The labor market continues to be strong.  Non-farm payrolls jumped in August, rising for the third month in a row.  The largest increases were in the health care and hospitality segments.  While the unemployment rate, designated as U3 rose, it was primarily due to those who were not actively looking decided that the jobs and the pay were now worthy of their interest. 

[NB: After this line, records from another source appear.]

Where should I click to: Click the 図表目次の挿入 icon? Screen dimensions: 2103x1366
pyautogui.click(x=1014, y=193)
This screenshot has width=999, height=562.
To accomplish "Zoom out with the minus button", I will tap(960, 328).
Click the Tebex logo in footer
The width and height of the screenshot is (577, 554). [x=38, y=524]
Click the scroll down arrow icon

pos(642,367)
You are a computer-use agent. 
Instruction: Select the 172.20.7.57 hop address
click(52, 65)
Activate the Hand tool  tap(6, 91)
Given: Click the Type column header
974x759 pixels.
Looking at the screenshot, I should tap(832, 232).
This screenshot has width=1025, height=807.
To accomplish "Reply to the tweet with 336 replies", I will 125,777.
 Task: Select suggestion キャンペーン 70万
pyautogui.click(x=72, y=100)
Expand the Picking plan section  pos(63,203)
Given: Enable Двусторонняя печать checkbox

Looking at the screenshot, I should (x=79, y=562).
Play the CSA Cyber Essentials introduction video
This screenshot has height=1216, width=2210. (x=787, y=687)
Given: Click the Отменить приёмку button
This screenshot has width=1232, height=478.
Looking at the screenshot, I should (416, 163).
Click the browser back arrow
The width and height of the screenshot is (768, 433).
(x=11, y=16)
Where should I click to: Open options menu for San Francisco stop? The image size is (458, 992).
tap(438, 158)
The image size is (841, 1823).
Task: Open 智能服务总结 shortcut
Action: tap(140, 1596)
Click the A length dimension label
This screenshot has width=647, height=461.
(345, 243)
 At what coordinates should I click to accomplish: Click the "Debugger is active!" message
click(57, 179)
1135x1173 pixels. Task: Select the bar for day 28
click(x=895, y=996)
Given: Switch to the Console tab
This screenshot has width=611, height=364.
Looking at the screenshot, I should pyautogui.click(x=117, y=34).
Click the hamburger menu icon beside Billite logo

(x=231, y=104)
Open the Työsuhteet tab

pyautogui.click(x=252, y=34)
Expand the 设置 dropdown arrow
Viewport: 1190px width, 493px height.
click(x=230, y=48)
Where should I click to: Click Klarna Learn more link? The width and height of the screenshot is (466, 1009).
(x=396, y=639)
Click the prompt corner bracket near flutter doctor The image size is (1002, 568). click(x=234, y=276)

Average weekly hours worked in August rose by .1 to 34.4.  The level has been static for the last 8 months moving between 34.3 and 34.4. Manufacturing hours moved to 40.1 indicating possible improvement in the outlook for this segment of the economy.  The labor participation rate climbed to its highest point since February of 2020 hitting 62.8%.  This is comparable to the 2015-2019 period.  Due to changes in our demographics, we are unlikely to hit the peak levels back in 2000 of 68%.  As the baby boomers retire, pushing the level over 63.5 will be extremely difficult.

During the first week of September, initial jobless claims fell to 216,000 from 229,000.  While layoffs are occurring in some areas, it appears that job seekers are quickly finding replacement positions.  Continuing jobless claims fell last week by 40,000.  Employers continue to struggle to find qualified candidates to fill positions. 

The ISM manufacturing report for August rose from 46.4 to 47.6, still in contraction territory, but improving.  Within the report the various indicators provide a mixed bag for the future.  New orders are contracting faster than expected.  However, the backlog of orders appears to be leveling out so there is some runway for continued production.  Production levels are static.  Supply chain issues have been corrected.  Overall, if demand were to pick up slightly, we could see manufacturing move out of the contraction area for the first time since last October.

The ISM services report achieved a nice jump in August, moving up from 52.7 to 54.5.  In this report all the subcategories look very strong.  Since the service sector makes up nearly 80% of the economy, this should boost the third quarter GDP. Comments in the report were all positive, indicating that this month was not an aberration.

The decline in crude oil supplies has continued over the past two weeks.  Since the end of July, crude supplies have fallen by over 40 million barrels.  As indicated in my prior reports, a drop of this magnitude has not occurred now in 50 years.  Until this last week gasoline production and suppliers were keeping pace with what appears to be a lower demand.  However, last week’s gasoline supplies began falling.  We will have to see if that continues.  For now, higher gas prices are already sweeping across the nation. 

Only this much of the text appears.